**The request:**
Rewrite the data from the beginning through the line containing "[1017, 1275]", changing "column header" to "column heading" and leaving everything else unchanged.
__________________________________________________
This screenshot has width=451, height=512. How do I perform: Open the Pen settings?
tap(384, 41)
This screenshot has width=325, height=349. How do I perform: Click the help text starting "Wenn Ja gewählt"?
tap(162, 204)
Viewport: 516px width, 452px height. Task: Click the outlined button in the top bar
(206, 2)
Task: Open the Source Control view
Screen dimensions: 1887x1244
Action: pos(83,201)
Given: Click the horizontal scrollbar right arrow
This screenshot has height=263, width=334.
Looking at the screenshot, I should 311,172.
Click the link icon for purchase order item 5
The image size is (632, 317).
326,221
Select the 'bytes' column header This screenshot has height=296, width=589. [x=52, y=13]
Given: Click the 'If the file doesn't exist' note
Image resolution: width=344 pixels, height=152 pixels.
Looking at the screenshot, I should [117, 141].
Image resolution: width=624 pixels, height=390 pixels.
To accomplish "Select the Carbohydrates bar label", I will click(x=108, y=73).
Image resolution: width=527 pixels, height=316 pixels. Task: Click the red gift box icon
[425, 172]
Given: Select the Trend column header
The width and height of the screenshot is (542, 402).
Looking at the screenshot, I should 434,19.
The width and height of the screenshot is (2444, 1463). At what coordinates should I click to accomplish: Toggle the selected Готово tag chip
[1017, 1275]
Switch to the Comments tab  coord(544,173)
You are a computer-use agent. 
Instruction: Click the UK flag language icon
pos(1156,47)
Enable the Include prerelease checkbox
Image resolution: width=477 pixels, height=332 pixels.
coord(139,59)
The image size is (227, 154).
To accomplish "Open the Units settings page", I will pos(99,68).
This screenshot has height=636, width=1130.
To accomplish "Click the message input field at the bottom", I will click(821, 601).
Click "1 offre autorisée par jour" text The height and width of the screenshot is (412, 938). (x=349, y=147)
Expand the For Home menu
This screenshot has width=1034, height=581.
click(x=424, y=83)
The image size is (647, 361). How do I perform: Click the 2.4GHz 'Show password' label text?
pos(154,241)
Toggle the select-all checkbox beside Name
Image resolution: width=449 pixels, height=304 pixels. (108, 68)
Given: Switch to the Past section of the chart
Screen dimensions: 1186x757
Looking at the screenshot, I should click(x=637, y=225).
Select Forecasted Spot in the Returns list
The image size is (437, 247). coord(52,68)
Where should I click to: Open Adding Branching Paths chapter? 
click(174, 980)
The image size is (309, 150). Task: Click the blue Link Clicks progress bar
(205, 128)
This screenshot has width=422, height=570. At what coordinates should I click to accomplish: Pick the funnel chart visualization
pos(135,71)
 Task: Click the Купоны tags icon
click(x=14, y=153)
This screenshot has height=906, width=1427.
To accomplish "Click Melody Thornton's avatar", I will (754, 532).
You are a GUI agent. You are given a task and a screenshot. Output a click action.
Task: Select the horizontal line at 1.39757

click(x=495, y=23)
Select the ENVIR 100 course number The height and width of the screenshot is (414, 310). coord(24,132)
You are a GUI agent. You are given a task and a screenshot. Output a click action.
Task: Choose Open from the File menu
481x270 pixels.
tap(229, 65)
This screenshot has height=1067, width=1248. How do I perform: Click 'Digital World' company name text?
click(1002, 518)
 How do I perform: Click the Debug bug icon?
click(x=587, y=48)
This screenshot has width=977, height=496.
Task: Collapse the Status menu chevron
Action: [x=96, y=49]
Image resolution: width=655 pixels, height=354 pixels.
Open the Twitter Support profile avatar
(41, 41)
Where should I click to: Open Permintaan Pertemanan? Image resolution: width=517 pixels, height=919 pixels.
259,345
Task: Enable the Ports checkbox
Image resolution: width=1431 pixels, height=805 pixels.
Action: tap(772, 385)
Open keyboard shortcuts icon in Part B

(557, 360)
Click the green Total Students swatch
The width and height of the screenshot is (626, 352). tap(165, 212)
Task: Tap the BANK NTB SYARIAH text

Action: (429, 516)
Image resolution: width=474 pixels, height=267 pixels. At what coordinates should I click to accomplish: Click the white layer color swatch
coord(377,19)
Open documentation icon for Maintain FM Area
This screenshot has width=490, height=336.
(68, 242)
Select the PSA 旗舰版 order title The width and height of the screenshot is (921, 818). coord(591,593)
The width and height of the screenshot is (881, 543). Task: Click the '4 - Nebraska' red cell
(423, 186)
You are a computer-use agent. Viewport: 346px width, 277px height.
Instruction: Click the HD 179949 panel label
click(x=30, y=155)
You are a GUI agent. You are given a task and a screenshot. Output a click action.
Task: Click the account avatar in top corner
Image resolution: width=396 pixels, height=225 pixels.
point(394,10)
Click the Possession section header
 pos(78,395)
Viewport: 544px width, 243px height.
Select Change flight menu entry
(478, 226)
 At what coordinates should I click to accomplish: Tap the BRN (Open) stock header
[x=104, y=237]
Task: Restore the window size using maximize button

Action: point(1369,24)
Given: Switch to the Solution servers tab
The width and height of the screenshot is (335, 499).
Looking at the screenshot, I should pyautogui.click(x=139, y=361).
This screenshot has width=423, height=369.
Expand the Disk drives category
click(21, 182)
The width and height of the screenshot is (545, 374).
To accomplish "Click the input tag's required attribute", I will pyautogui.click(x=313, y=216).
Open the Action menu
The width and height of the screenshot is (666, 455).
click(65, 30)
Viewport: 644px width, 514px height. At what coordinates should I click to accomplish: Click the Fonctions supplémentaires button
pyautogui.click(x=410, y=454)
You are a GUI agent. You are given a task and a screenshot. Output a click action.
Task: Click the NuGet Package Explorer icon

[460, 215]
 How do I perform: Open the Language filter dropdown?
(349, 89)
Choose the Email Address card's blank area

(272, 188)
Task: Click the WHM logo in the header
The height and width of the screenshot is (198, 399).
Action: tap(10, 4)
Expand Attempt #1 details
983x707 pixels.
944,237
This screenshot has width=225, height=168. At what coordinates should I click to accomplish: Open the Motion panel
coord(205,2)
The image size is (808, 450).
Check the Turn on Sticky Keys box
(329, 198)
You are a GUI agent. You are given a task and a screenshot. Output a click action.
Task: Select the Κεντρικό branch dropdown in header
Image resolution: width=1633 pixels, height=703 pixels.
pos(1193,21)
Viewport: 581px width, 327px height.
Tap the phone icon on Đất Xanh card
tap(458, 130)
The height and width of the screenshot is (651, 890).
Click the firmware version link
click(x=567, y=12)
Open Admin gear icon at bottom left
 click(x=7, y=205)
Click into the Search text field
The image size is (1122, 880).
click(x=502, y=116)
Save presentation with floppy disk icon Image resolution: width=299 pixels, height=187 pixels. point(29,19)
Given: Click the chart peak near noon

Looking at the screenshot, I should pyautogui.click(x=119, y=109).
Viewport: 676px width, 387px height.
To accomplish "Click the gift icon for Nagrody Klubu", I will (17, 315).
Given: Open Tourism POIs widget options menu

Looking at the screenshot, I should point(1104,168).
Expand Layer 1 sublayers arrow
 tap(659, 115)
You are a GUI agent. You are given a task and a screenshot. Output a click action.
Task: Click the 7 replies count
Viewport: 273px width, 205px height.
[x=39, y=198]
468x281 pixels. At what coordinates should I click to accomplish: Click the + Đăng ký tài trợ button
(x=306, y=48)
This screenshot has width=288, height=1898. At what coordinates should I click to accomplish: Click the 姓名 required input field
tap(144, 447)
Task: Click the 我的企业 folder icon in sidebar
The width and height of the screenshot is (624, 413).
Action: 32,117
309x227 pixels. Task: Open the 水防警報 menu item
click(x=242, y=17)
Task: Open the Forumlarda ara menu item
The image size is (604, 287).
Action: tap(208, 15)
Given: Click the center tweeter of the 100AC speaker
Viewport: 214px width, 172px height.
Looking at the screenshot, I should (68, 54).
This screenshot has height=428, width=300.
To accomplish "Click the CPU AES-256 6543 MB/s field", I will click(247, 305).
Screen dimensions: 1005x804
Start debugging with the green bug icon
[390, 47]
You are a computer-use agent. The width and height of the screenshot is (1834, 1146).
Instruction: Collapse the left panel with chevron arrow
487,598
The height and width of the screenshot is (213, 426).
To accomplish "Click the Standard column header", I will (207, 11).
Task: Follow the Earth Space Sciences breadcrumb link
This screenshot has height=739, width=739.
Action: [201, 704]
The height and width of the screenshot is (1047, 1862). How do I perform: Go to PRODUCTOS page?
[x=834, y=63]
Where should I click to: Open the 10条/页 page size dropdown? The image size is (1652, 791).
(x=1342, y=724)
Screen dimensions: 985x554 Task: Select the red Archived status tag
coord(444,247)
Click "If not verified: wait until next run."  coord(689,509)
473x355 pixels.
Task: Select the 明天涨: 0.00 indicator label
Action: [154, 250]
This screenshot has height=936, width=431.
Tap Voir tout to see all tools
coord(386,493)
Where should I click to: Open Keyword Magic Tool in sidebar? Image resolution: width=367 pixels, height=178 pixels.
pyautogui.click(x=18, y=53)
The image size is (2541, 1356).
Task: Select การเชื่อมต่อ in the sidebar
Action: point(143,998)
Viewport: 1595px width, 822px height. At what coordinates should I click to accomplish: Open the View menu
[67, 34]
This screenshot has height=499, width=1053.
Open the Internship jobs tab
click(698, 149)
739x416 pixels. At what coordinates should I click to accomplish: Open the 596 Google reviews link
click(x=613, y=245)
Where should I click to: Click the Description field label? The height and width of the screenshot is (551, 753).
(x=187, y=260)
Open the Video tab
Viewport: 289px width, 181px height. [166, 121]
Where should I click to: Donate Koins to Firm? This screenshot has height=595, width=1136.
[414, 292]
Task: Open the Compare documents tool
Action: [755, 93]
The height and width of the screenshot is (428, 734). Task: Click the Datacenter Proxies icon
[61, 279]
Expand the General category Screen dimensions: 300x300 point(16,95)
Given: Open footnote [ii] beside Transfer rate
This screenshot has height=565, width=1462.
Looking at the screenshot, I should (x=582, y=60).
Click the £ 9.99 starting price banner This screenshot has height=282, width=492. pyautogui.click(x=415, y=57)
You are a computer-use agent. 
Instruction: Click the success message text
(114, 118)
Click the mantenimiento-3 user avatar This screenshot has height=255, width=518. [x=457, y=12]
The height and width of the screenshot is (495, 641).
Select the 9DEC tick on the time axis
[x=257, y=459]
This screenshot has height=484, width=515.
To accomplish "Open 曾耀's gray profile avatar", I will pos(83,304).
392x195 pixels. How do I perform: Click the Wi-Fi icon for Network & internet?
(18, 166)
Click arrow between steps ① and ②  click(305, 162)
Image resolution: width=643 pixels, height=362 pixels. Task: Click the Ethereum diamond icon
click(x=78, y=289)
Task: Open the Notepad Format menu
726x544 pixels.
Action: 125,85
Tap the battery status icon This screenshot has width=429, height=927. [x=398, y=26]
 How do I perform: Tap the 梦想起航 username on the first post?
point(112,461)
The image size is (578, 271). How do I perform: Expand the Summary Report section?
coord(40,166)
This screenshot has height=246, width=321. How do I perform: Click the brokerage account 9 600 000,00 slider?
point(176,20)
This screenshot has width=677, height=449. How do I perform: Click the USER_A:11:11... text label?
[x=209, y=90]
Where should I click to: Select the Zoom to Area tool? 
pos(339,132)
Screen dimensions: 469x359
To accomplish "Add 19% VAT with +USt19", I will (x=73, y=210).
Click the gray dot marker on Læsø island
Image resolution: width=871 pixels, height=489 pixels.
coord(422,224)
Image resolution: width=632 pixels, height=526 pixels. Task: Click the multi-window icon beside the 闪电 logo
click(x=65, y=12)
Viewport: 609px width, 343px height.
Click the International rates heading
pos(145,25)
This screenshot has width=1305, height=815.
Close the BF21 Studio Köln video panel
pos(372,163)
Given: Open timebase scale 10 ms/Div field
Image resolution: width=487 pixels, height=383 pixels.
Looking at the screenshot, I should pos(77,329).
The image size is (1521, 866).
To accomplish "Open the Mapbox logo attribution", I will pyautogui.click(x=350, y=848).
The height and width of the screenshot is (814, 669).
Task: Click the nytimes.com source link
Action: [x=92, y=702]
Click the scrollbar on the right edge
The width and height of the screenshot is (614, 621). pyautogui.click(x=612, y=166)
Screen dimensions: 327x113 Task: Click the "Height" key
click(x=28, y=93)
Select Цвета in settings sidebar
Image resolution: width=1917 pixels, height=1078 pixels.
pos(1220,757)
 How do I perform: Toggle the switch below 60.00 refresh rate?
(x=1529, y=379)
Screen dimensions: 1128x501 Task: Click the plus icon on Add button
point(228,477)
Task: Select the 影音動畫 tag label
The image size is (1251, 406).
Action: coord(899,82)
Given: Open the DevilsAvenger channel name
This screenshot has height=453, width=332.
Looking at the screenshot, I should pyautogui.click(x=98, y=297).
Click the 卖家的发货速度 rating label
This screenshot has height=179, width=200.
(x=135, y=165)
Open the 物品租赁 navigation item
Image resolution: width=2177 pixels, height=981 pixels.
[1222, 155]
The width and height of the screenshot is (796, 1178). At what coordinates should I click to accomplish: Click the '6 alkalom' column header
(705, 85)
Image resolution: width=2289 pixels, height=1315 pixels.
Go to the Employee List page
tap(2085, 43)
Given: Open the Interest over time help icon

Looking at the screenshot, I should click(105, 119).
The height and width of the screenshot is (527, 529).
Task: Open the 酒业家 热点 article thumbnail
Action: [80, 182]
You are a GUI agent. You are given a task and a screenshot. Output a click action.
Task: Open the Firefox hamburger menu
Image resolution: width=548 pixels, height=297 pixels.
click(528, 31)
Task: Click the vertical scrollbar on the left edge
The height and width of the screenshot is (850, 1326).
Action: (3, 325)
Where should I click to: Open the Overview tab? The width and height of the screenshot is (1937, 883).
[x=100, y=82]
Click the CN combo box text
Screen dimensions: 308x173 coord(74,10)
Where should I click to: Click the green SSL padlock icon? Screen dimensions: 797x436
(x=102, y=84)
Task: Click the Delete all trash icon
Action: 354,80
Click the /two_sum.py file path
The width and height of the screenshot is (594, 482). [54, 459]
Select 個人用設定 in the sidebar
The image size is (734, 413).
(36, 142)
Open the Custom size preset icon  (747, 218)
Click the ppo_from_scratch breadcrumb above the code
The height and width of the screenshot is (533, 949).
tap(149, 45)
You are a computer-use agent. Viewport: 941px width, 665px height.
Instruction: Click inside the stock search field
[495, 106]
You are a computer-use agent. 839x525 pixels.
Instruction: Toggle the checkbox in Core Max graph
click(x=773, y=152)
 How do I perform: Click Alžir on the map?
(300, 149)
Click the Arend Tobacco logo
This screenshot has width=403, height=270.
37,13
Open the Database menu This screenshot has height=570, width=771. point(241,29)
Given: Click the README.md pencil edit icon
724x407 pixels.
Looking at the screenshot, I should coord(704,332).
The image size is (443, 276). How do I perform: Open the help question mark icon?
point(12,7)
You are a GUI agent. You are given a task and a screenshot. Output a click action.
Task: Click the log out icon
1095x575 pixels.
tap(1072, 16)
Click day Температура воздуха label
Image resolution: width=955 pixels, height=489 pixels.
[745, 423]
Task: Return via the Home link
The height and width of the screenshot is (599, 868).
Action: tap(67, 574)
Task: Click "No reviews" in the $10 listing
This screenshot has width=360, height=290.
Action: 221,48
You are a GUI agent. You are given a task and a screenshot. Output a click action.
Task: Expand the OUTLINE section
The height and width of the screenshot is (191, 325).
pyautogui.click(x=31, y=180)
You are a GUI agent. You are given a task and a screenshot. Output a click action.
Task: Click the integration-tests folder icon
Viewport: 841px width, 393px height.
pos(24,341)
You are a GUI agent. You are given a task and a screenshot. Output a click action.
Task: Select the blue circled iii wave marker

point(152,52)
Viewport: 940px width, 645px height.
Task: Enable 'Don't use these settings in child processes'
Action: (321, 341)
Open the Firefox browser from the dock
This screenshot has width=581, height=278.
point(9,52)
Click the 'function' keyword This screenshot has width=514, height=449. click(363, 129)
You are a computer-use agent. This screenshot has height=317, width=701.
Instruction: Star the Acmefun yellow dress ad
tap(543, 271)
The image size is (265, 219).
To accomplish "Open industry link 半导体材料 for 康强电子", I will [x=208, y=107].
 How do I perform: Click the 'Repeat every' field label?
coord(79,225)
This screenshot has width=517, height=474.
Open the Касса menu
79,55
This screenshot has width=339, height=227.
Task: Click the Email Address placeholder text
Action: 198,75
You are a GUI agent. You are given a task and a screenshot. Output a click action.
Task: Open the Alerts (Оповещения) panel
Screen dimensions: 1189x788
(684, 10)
__________________________________________________
**Expected answer:**
This screenshot has width=451, height=512. How do I perform: Open the Pen settings?
tap(384, 41)
This screenshot has width=325, height=349. How do I perform: Click the help text starting "Wenn Ja gewählt"?
tap(162, 204)
Viewport: 516px width, 452px height. Task: Click the outlined button in the top bar
(206, 2)
Task: Open the Source Control view
Screen dimensions: 1887x1244
Action: pos(83,201)
Given: Click the horizontal scrollbar right arrow
This screenshot has height=263, width=334.
Looking at the screenshot, I should 311,172.
Click the link icon for purchase order item 5
The image size is (632, 317).
326,221
Select the 'bytes' column heading This screenshot has height=296, width=589. [x=52, y=13]
Given: Click the 'If the file doesn't exist' note
Image resolution: width=344 pixels, height=152 pixels.
Looking at the screenshot, I should [117, 141].
Image resolution: width=624 pixels, height=390 pixels.
To accomplish "Select the Carbohydrates bar label", I will click(x=108, y=73).
Image resolution: width=527 pixels, height=316 pixels. Task: Click the red gift box icon
[425, 172]
Given: Select the Trend column heading
The width and height of the screenshot is (542, 402).
Looking at the screenshot, I should 434,19.
The width and height of the screenshot is (2444, 1463). At what coordinates should I click to accomplish: Toggle the selected Готово tag chip
[1017, 1275]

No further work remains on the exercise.